- Opening Delimiter -
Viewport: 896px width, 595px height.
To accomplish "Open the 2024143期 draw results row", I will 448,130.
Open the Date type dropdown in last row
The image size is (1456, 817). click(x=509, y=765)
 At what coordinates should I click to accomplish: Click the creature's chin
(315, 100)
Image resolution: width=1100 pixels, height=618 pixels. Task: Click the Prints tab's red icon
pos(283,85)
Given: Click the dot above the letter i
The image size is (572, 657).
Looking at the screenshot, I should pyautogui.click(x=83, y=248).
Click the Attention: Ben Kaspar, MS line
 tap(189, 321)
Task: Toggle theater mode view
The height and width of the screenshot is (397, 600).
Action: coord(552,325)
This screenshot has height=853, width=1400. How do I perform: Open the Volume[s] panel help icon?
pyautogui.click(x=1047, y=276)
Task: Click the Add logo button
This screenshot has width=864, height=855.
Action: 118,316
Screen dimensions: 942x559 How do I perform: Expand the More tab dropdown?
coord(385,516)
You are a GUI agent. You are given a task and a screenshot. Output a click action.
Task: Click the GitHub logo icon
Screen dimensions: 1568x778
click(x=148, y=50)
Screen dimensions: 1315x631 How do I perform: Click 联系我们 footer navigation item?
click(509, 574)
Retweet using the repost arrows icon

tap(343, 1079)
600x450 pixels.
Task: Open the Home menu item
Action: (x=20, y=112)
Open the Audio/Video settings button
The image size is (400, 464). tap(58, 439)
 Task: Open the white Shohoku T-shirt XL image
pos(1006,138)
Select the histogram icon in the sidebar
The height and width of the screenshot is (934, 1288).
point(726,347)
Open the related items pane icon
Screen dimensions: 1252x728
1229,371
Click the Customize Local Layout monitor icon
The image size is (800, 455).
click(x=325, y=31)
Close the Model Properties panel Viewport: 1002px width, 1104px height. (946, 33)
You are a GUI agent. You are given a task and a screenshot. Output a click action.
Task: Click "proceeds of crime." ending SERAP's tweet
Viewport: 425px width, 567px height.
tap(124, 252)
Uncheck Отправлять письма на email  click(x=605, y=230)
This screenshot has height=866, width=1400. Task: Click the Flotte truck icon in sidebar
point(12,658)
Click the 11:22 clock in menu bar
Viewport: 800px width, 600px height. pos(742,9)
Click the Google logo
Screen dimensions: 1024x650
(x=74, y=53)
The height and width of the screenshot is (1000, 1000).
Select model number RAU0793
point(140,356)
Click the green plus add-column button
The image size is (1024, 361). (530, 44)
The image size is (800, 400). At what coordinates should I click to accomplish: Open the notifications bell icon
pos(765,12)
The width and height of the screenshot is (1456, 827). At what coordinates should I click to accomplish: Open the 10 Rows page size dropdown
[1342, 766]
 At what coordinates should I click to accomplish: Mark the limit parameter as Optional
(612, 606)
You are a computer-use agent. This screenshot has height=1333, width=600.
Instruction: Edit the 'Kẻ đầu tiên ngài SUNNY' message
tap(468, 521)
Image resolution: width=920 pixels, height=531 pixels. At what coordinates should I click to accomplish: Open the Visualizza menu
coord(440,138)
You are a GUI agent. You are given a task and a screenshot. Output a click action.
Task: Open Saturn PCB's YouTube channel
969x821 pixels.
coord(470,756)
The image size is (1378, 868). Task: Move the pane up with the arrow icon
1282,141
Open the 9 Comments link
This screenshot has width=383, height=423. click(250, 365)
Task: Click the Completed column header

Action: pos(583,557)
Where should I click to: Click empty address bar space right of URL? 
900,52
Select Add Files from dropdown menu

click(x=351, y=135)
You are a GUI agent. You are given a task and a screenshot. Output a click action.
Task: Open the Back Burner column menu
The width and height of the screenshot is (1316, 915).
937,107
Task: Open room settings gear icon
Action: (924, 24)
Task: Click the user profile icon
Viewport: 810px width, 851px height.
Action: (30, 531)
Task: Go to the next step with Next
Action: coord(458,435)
- Closing Delimiter -
# [What you should do]
In full and without alteration, output the listing.

# [Result of this exercise]
Viewport: 896px width, 595px height.
To accomplish "Open the 2024143期 draw results row", I will 448,130.
Open the Date type dropdown in last row
The image size is (1456, 817). click(x=509, y=765)
 At what coordinates should I click to accomplish: Click the creature's chin
(315, 100)
Image resolution: width=1100 pixels, height=618 pixels. Task: Click the Prints tab's red icon
pos(283,85)
Given: Click the dot above the letter i
The image size is (572, 657).
Looking at the screenshot, I should pyautogui.click(x=83, y=248).
Click the Attention: Ben Kaspar, MS line
 tap(189, 321)
Task: Toggle theater mode view
The height and width of the screenshot is (397, 600).
Action: coord(552,325)
This screenshot has height=853, width=1400. How do I perform: Open the Volume[s] panel help icon?
pyautogui.click(x=1047, y=276)
Task: Click the Add logo button
This screenshot has width=864, height=855.
Action: 118,316
Screen dimensions: 942x559 How do I perform: Expand the More tab dropdown?
coord(385,516)
You are a GUI agent. You are given a task and a screenshot. Output a click action.
Task: Click the GitHub logo icon
Screen dimensions: 1568x778
click(x=148, y=50)
Screen dimensions: 1315x631 How do I perform: Click 联系我们 footer navigation item?
click(509, 574)
Retweet using the repost arrows icon

tap(343, 1079)
600x450 pixels.
Task: Open the Home menu item
Action: (x=20, y=112)
Open the Audio/Video settings button
The image size is (400, 464). tap(58, 439)
 Task: Open the white Shohoku T-shirt XL image
pos(1006,138)
Select the histogram icon in the sidebar
The height and width of the screenshot is (934, 1288).
point(726,347)
Open the related items pane icon
Screen dimensions: 1252x728
1229,371
Click the Customize Local Layout monitor icon
The image size is (800, 455).
click(x=325, y=31)
Close the Model Properties panel Viewport: 1002px width, 1104px height. (946, 33)
You are a GUI agent. You are given a task and a screenshot. Output a click action.
Task: Click "proceeds of crime." ending SERAP's tweet
Viewport: 425px width, 567px height.
tap(124, 252)
Uncheck Отправлять письма на email  click(x=605, y=230)
This screenshot has height=866, width=1400. Task: Click the Flotte truck icon in sidebar
point(12,658)
Click the 11:22 clock in menu bar
Viewport: 800px width, 600px height. pos(742,9)
Click the Google logo
Screen dimensions: 1024x650
(x=74, y=53)
The height and width of the screenshot is (1000, 1000).
Select model number RAU0793
point(140,356)
Click the green plus add-column button
The image size is (1024, 361). (530, 44)
The image size is (800, 400). At what coordinates should I click to accomplish: Open the notifications bell icon
pos(765,12)
The width and height of the screenshot is (1456, 827). At what coordinates should I click to accomplish: Open the 10 Rows page size dropdown
[1342, 766]
 At what coordinates should I click to accomplish: Mark the limit parameter as Optional
(612, 606)
You are a computer-use agent. This screenshot has height=1333, width=600.
Instruction: Edit the 'Kẻ đầu tiên ngài SUNNY' message
tap(468, 521)
Image resolution: width=920 pixels, height=531 pixels. At what coordinates should I click to accomplish: Open the Visualizza menu
coord(440,138)
You are a GUI agent. You are given a task and a screenshot. Output a click action.
Task: Open Saturn PCB's YouTube channel
969x821 pixels.
coord(470,756)
The image size is (1378, 868). Task: Move the pane up with the arrow icon
1282,141
Open the 9 Comments link
This screenshot has width=383, height=423. click(250, 365)
Task: Click the Completed column header

Action: pos(583,557)
Where should I click to: Click empty address bar space right of URL? 
900,52
Select Add Files from dropdown menu

click(x=351, y=135)
You are a GUI agent. You are given a task and a screenshot. Output a click action.
Task: Open the Back Burner column menu
The width and height of the screenshot is (1316, 915).
937,107
Task: Open room settings gear icon
Action: (924, 24)
Task: Click the user profile icon
Viewport: 810px width, 851px height.
Action: (30, 531)
Task: Go to the next step with Next
Action: coord(458,435)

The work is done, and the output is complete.